Saved data entries
★ ★ ★

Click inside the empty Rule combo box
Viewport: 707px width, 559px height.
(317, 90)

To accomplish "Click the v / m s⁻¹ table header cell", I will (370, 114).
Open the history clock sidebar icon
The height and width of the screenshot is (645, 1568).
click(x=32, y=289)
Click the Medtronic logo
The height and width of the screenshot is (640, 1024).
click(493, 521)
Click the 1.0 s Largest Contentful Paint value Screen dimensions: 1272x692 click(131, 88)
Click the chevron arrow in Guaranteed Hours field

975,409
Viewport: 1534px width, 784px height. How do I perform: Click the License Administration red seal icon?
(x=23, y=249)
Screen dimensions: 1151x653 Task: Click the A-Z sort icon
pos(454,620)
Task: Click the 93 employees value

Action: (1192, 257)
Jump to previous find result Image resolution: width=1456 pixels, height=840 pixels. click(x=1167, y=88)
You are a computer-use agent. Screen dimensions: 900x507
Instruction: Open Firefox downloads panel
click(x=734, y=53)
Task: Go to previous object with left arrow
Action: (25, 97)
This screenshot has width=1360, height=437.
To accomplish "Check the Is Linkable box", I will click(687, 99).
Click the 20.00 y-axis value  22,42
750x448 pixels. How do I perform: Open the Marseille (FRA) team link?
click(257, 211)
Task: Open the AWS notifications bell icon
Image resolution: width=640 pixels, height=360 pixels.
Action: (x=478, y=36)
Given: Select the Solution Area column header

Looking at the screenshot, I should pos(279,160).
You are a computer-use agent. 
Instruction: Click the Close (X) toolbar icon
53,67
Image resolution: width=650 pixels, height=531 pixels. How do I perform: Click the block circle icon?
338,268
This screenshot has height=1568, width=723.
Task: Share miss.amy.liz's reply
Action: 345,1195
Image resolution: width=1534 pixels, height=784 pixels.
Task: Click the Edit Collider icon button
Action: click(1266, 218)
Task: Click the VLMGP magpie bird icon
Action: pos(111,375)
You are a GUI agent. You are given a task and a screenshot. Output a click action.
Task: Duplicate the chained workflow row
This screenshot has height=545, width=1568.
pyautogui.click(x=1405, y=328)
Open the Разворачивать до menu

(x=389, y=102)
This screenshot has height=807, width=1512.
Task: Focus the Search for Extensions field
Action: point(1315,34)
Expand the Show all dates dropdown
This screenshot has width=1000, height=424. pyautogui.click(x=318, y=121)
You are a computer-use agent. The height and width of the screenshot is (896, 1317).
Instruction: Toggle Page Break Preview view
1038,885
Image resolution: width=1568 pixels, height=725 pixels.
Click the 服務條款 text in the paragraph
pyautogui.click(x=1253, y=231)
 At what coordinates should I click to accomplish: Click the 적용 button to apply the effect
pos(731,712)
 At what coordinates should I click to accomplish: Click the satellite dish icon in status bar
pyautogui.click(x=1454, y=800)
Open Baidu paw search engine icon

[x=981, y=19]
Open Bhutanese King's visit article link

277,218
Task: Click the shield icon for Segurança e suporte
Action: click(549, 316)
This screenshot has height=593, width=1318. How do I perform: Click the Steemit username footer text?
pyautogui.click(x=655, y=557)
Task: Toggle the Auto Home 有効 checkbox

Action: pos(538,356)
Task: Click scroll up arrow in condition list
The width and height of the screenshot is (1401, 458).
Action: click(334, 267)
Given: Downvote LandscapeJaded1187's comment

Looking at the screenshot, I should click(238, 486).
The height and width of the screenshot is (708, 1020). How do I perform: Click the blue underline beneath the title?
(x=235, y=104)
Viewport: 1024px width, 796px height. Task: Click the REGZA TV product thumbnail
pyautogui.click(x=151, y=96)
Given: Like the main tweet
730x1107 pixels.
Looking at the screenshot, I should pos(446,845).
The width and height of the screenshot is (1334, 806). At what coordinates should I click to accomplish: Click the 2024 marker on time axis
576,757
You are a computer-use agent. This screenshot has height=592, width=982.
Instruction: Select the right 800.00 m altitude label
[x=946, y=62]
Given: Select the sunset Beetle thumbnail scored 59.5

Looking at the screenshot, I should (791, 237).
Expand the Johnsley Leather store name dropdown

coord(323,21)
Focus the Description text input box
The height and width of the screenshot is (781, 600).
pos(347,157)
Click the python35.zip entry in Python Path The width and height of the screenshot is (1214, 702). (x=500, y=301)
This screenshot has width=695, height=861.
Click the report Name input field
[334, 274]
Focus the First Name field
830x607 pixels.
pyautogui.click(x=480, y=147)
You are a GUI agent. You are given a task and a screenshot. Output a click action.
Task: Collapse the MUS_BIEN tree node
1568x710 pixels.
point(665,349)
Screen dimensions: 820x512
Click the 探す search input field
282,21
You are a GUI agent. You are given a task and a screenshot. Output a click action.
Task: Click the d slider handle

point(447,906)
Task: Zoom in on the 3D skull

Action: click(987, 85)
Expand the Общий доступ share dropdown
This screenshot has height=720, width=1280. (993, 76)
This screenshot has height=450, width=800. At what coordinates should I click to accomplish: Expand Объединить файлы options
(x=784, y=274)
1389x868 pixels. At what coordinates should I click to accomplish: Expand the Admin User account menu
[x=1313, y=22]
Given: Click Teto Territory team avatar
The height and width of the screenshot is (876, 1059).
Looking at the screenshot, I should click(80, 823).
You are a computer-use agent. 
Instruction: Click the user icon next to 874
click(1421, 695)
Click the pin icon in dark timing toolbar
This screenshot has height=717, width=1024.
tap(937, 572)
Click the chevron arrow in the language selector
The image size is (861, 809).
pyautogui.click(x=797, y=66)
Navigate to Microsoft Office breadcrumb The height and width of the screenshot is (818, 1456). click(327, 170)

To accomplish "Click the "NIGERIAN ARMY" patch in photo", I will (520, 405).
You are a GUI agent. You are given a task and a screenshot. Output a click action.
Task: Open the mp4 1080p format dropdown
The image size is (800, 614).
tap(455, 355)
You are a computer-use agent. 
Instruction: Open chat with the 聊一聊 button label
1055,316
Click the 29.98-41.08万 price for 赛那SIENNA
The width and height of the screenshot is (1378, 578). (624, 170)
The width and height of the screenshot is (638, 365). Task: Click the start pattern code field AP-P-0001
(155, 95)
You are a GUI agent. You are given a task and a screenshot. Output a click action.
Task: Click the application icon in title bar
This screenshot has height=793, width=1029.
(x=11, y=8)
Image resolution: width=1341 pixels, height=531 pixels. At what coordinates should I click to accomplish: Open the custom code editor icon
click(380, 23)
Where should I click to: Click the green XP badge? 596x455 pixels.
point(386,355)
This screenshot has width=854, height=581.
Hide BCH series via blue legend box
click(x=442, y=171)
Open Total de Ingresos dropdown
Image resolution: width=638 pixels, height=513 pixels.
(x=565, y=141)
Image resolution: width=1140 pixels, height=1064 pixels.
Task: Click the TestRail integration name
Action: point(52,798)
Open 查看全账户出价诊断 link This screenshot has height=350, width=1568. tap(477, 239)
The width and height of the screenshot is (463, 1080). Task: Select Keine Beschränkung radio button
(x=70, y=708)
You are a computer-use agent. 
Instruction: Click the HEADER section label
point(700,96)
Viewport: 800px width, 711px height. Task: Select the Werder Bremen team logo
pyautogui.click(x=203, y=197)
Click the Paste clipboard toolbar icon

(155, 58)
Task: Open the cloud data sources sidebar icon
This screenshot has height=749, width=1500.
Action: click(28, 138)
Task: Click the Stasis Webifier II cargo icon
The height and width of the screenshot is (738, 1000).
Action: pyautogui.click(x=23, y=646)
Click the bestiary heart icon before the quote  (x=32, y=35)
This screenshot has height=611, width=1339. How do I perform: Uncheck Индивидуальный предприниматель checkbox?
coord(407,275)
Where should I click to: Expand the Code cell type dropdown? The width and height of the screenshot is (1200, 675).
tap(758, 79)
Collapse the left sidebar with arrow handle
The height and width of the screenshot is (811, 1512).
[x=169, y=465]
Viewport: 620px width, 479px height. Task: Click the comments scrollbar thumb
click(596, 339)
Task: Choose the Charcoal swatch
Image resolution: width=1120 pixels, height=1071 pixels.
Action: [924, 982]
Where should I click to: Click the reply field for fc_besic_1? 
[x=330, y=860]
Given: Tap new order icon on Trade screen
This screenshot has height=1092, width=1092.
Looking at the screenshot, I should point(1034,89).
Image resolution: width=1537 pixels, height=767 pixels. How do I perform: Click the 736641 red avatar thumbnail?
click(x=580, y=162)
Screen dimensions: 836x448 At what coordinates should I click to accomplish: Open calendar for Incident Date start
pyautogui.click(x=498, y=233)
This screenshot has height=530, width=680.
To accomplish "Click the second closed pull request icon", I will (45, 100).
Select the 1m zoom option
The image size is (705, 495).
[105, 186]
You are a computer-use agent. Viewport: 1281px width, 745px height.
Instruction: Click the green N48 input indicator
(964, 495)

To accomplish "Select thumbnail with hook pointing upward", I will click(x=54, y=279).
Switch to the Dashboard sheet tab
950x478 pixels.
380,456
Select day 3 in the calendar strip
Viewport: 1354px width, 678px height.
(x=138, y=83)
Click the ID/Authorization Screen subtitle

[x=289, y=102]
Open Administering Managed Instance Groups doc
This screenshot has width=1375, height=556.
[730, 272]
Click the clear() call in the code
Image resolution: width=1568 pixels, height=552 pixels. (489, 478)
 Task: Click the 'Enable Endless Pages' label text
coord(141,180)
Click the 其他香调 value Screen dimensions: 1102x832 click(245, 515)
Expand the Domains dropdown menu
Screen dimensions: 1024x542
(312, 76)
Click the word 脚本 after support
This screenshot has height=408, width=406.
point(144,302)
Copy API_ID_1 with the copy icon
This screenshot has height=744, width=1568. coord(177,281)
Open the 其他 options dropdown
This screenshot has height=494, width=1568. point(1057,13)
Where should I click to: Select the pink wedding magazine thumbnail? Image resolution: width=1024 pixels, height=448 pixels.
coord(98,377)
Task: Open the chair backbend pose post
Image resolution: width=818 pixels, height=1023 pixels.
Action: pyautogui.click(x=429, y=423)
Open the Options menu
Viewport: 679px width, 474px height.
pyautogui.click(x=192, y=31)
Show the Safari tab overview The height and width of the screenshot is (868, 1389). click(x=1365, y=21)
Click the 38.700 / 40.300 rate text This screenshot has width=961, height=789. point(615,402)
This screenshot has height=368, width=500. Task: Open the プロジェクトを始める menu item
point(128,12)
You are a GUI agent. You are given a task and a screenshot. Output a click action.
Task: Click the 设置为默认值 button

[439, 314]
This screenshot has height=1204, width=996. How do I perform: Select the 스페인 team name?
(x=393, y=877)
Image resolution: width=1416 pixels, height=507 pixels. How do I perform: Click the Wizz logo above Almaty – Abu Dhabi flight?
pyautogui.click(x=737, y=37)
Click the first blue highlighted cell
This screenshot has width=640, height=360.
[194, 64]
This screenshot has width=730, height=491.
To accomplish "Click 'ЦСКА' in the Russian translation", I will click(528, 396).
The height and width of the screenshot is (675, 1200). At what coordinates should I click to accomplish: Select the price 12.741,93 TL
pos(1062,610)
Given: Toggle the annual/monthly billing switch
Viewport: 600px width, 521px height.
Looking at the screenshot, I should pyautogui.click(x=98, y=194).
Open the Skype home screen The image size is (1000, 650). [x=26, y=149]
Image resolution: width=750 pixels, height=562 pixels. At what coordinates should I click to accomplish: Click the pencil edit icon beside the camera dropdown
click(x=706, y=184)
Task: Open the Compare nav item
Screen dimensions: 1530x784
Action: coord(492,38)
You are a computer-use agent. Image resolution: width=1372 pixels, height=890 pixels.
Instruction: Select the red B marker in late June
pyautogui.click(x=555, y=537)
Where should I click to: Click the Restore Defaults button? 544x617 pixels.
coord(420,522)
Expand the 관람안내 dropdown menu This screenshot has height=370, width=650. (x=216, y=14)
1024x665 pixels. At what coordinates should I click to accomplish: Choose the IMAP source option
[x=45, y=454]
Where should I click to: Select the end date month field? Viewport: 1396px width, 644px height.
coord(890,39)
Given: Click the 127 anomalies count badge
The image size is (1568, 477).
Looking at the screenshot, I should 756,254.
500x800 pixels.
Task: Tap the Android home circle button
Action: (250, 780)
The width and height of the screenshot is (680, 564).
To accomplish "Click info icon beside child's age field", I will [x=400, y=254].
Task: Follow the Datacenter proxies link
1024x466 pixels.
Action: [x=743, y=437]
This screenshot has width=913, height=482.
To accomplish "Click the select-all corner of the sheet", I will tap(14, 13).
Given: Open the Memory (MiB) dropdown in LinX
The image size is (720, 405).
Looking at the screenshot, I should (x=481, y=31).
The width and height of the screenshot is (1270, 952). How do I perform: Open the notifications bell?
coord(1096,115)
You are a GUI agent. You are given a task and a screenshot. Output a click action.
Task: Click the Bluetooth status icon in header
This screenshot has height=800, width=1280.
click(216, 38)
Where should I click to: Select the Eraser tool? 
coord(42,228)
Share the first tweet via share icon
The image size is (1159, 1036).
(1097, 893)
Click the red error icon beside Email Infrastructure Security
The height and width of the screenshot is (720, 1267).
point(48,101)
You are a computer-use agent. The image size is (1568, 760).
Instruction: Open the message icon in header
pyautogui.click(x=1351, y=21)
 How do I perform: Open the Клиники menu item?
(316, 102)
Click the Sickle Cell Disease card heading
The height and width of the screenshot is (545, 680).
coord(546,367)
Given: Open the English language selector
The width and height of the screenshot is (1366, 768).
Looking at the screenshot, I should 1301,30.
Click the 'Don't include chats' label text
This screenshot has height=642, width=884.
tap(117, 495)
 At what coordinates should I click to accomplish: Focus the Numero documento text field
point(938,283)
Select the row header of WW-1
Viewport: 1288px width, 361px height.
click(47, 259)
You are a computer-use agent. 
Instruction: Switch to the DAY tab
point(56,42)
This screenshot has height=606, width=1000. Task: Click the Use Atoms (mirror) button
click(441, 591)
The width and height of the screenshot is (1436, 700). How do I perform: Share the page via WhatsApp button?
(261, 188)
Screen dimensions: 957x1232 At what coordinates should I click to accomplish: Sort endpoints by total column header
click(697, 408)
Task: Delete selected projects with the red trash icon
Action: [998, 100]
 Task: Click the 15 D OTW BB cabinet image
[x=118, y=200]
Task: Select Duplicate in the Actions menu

★ ★ ★

▶ ASSIGNED TASK
Exactly as written, please transcribe the lines from the start of the records above to the line that holds "Jump to previous", both ends included.

▶ TASK OUTPUT
Click inside the empty Rule combo box
Viewport: 707px width, 559px height.
(317, 90)

To accomplish "Click the v / m s⁻¹ table header cell", I will (370, 114).
Open the history clock sidebar icon
The height and width of the screenshot is (645, 1568).
click(x=32, y=289)
Click the Medtronic logo
The height and width of the screenshot is (640, 1024).
click(493, 521)
Click the 1.0 s Largest Contentful Paint value Screen dimensions: 1272x692 click(131, 88)
Click the chevron arrow in Guaranteed Hours field

975,409
Viewport: 1534px width, 784px height. How do I perform: Click the License Administration red seal icon?
(x=23, y=249)
Screen dimensions: 1151x653 Task: Click the A-Z sort icon
pos(454,620)
Task: Click the 93 employees value

Action: (1192, 257)
Jump to previous find result Image resolution: width=1456 pixels, height=840 pixels. click(x=1167, y=88)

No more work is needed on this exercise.